Là où ce langage est écouté et compris du public, les banquiers peuvent se procurer ainsi, à très bon compte, un capital considérable, en drainant, pour ainsi dire, de la circulation, le numéraire qui s’y trouve disséminé[3]. Nous avons dit maintes fois déjà qu’en Angleterre, par exemple, il est d’usage chez tous les gens riches de ne point garder d’argent chez eux et de tout déposer chez leurs banquiers. S’ils ont un paiement à faire à un fournisseur, à un créancier, ils envoient tout simplement ce créancier se faire payer chez leur banquier, en lui remettant un ordre de paiement rédigé sur une feuille détachée d’un carnet à souches qui s’appelle un chèque. Et cet usage tend à se généraliser par tous pays.


  1. Certaines grandes banques même n’emploient jamais leurs capitaux propres dans leurs, opérations elles les placent, soit en immeubles, soit en titres de rente, comme une réserve ou une garantie pour leurs clients. C’est le cas, par exemple, de la Banque de France.
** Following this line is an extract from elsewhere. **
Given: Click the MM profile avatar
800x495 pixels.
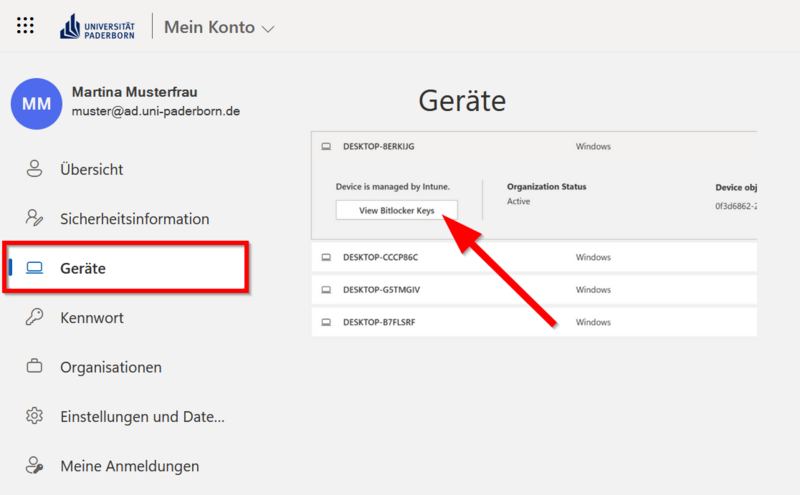Looking at the screenshot, I should coord(36,104).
  2. Il pourrait même ne donner aucun intérêt : certaines banques, telles que la Banque de France et d’Angleterre, n’en donnent point en effet, car elles estiment qu’elles rendent un service suffisant aux déposants ; et ce qui prouve bien qu’elles ont raison, c’est que, nonobstant, elles reçoivent des sommes énormes en dépôt. En 1896 la Banque de France a reçu ainsi gratuitement 663 millions. Bien mieux : autrefois les banques de dépôts, ces anciennes banques dont nous avons cité les noms, se faisaient payer par les déposants un droit de garde, parce qu’elles ne touchaient pas à l’argent déposé chez elles et n’en tiraient aucun profit.
    Mais toutes les banques aujourd’hui cherchent à employer productivement l’argent déposé chez elles : aussi la plupart ont l’habitude de faire bénéficier d’un petit intérêt les déposants, afin d’attirer par cette prime la plus grande quantité possible de dépôts. Naturellement l’intérêt est plus élevé si le déposant s’engage à ne pas réclamer son argent pendant un certain temps, six mois, un an, cinq ans.
  3. Le Journal de la Société de Statistique de Londres (septembre 1884) évaluait déjà à 63 milliards le montant des dépôts recueillis ainsi par les Banques dans le monde entier (dont 24 milliards pour l’Angleterre et ses colonies réunies).